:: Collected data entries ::
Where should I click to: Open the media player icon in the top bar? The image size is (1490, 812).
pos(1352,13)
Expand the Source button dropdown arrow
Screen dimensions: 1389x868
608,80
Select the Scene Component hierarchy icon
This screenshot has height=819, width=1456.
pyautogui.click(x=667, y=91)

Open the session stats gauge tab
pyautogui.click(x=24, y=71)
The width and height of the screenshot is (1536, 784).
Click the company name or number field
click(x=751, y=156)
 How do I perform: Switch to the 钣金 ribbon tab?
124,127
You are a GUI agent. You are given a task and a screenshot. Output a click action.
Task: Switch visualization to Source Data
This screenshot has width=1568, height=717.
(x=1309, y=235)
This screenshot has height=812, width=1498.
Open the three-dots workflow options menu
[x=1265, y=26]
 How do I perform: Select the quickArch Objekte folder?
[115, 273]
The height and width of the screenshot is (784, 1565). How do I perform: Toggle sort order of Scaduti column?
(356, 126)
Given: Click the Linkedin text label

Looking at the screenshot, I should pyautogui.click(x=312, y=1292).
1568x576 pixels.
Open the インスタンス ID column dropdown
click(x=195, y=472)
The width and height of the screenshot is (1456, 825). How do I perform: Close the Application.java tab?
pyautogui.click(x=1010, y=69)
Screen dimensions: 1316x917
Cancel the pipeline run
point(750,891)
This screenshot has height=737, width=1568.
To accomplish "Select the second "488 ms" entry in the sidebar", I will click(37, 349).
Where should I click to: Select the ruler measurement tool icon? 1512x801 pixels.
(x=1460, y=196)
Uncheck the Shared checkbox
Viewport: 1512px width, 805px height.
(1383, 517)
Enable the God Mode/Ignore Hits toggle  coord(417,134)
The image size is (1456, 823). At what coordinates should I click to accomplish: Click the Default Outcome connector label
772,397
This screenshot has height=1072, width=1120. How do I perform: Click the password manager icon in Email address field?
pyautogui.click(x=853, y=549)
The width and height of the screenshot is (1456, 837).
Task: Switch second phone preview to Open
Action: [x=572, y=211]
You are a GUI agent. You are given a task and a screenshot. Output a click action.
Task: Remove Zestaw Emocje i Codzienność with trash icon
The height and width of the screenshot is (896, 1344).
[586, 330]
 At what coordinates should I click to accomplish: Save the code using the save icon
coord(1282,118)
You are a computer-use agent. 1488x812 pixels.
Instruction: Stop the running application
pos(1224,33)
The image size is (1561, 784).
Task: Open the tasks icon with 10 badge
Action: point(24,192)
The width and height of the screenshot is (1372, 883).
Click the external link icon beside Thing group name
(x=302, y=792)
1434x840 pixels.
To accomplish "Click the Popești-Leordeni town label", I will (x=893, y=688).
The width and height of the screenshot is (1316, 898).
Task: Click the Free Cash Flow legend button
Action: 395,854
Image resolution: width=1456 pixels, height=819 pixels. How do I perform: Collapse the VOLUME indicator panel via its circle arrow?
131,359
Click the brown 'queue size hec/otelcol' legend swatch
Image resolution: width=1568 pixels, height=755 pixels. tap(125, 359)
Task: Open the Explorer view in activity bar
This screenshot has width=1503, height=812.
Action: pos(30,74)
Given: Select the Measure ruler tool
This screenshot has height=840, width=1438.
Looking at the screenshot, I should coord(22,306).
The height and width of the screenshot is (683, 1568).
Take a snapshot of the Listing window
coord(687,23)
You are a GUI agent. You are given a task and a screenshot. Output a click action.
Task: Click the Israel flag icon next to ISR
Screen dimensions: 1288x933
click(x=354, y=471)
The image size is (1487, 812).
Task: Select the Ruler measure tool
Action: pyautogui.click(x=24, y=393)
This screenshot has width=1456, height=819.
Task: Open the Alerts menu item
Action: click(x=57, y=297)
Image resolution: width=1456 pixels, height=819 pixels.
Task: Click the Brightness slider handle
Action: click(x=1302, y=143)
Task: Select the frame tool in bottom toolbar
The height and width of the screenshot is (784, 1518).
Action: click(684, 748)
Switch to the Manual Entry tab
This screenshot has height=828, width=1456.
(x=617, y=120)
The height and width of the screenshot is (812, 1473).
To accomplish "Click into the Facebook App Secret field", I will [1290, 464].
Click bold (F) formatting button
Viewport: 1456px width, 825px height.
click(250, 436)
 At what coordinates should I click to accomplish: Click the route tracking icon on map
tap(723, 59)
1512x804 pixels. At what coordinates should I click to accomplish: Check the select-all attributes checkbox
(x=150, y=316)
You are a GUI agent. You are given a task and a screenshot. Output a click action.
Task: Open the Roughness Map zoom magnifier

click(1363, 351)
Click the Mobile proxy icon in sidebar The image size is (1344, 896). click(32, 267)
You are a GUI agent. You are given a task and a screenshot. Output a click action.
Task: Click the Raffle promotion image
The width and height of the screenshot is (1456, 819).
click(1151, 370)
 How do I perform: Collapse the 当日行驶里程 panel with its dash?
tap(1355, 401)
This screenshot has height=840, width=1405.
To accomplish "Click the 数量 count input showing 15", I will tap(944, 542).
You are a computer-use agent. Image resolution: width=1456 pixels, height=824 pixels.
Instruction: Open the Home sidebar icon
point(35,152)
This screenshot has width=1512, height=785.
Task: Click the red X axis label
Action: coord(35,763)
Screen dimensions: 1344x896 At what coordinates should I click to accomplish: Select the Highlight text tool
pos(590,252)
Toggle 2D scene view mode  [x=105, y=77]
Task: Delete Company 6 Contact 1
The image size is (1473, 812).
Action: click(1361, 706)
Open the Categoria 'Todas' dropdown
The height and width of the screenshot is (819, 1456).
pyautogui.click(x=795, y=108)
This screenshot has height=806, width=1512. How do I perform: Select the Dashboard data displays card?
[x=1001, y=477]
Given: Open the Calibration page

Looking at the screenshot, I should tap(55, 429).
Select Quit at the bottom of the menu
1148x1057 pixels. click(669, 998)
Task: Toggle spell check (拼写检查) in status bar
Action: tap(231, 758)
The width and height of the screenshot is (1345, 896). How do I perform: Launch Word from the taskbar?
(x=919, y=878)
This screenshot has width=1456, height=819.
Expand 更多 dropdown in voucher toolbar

:: WORK INSTRUCTION ::
Every entry is to be restated word for word.

:: EXPECTED OUTPUT ::
Where should I click to: Open the media player icon in the top bar? The image size is (1490, 812).
pos(1352,13)
Expand the Source button dropdown arrow
Screen dimensions: 1389x868
608,80
Select the Scene Component hierarchy icon
This screenshot has height=819, width=1456.
pyautogui.click(x=667, y=91)

Open the session stats gauge tab
pyautogui.click(x=24, y=71)
The width and height of the screenshot is (1536, 784).
Click the company name or number field
click(x=751, y=156)
 How do I perform: Switch to the 钣金 ribbon tab?
124,127
You are a GUI agent. You are given a task and a screenshot. Output a click action.
Task: Switch visualization to Source Data
This screenshot has width=1568, height=717.
(x=1309, y=235)
This screenshot has height=812, width=1498.
Open the three-dots workflow options menu
[x=1265, y=26]
 How do I perform: Select the quickArch Objekte folder?
[115, 273]
The height and width of the screenshot is (784, 1565). How do I perform: Toggle sort order of Scaduti column?
(356, 126)
Given: Click the Linkedin text label

Looking at the screenshot, I should pyautogui.click(x=312, y=1292).
1568x576 pixels.
Open the インスタンス ID column dropdown
click(x=195, y=472)
The width and height of the screenshot is (1456, 825). How do I perform: Close the Application.java tab?
pyautogui.click(x=1010, y=69)
Screen dimensions: 1316x917
Cancel the pipeline run
point(750,891)
This screenshot has height=737, width=1568.
To accomplish "Select the second "488 ms" entry in the sidebar", I will click(37, 349).
Where should I click to: Select the ruler measurement tool icon? 1512x801 pixels.
(x=1460, y=196)
Uncheck the Shared checkbox
Viewport: 1512px width, 805px height.
(1383, 517)
Enable the God Mode/Ignore Hits toggle  coord(417,134)
The image size is (1456, 823). At what coordinates should I click to accomplish: Click the Default Outcome connector label
772,397
This screenshot has height=1072, width=1120. How do I perform: Click the password manager icon in Email address field?
pyautogui.click(x=853, y=549)
The width and height of the screenshot is (1456, 837).
Task: Switch second phone preview to Open
Action: [x=572, y=211]
You are a GUI agent. You are given a task and a screenshot. Output a click action.
Task: Remove Zestaw Emocje i Codzienność with trash icon
The height and width of the screenshot is (896, 1344).
[586, 330]
 At what coordinates should I click to accomplish: Save the code using the save icon
coord(1282,118)
You are a computer-use agent. 1488x812 pixels.
Instruction: Stop the running application
pos(1224,33)
The image size is (1561, 784).
Task: Open the tasks icon with 10 badge
Action: point(24,192)
The width and height of the screenshot is (1372, 883).
Click the external link icon beside Thing group name
(x=302, y=792)
1434x840 pixels.
To accomplish "Click the Popești-Leordeni town label", I will (x=893, y=688).
The width and height of the screenshot is (1316, 898).
Task: Click the Free Cash Flow legend button
Action: 395,854
Image resolution: width=1456 pixels, height=819 pixels. How do I perform: Collapse the VOLUME indicator panel via its circle arrow?
131,359
Click the brown 'queue size hec/otelcol' legend swatch
Image resolution: width=1568 pixels, height=755 pixels. tap(125, 359)
Task: Open the Explorer view in activity bar
This screenshot has width=1503, height=812.
Action: pos(30,74)
Given: Select the Measure ruler tool
This screenshot has height=840, width=1438.
Looking at the screenshot, I should coord(22,306).
The height and width of the screenshot is (683, 1568).
Take a snapshot of the Listing window
coord(687,23)
You are a GUI agent. You are given a task and a screenshot. Output a click action.
Task: Click the Israel flag icon next to ISR
Screen dimensions: 1288x933
click(x=354, y=471)
The image size is (1487, 812).
Task: Select the Ruler measure tool
Action: pyautogui.click(x=24, y=393)
This screenshot has width=1456, height=819.
Task: Open the Alerts menu item
Action: click(x=57, y=297)
Image resolution: width=1456 pixels, height=819 pixels.
Task: Click the Brightness slider handle
Action: click(x=1302, y=143)
Task: Select the frame tool in bottom toolbar
The height and width of the screenshot is (784, 1518).
Action: click(684, 748)
Switch to the Manual Entry tab
This screenshot has height=828, width=1456.
(x=617, y=120)
The height and width of the screenshot is (812, 1473).
To accomplish "Click into the Facebook App Secret field", I will [1290, 464].
Click bold (F) formatting button
Viewport: 1456px width, 825px height.
click(250, 436)
 At what coordinates should I click to accomplish: Click the route tracking icon on map
tap(723, 59)
1512x804 pixels. At what coordinates should I click to accomplish: Check the select-all attributes checkbox
(x=150, y=316)
You are a GUI agent. You are given a task and a screenshot. Output a click action.
Task: Open the Roughness Map zoom magnifier

click(1363, 351)
Click the Mobile proxy icon in sidebar The image size is (1344, 896). click(32, 267)
You are a GUI agent. You are given a task and a screenshot. Output a click action.
Task: Click the Raffle promotion image
The width and height of the screenshot is (1456, 819).
click(1151, 370)
 How do I perform: Collapse the 当日行驶里程 panel with its dash?
tap(1355, 401)
This screenshot has height=840, width=1405.
To accomplish "Click the 数量 count input showing 15", I will tap(944, 542).
You are a computer-use agent. Image resolution: width=1456 pixels, height=824 pixels.
Instruction: Open the Home sidebar icon
point(35,152)
This screenshot has width=1512, height=785.
Task: Click the red X axis label
Action: coord(35,763)
Screen dimensions: 1344x896 At what coordinates should I click to accomplish: Select the Highlight text tool
pos(590,252)
Toggle 2D scene view mode  [x=105, y=77]
Task: Delete Company 6 Contact 1
The image size is (1473, 812).
Action: click(1361, 706)
Open the Categoria 'Todas' dropdown
The height and width of the screenshot is (819, 1456).
pyautogui.click(x=795, y=108)
This screenshot has height=806, width=1512. How do I perform: Select the Dashboard data displays card?
[x=1001, y=477]
Given: Open the Calibration page

Looking at the screenshot, I should tap(55, 429).
Select Quit at the bottom of the menu
1148x1057 pixels. click(669, 998)
Task: Toggle spell check (拼写检查) in status bar
Action: tap(231, 758)
The width and height of the screenshot is (1345, 896). How do I perform: Launch Word from the taskbar?
(x=919, y=878)
This screenshot has width=1456, height=819.
Expand 更多 dropdown in voucher toolbar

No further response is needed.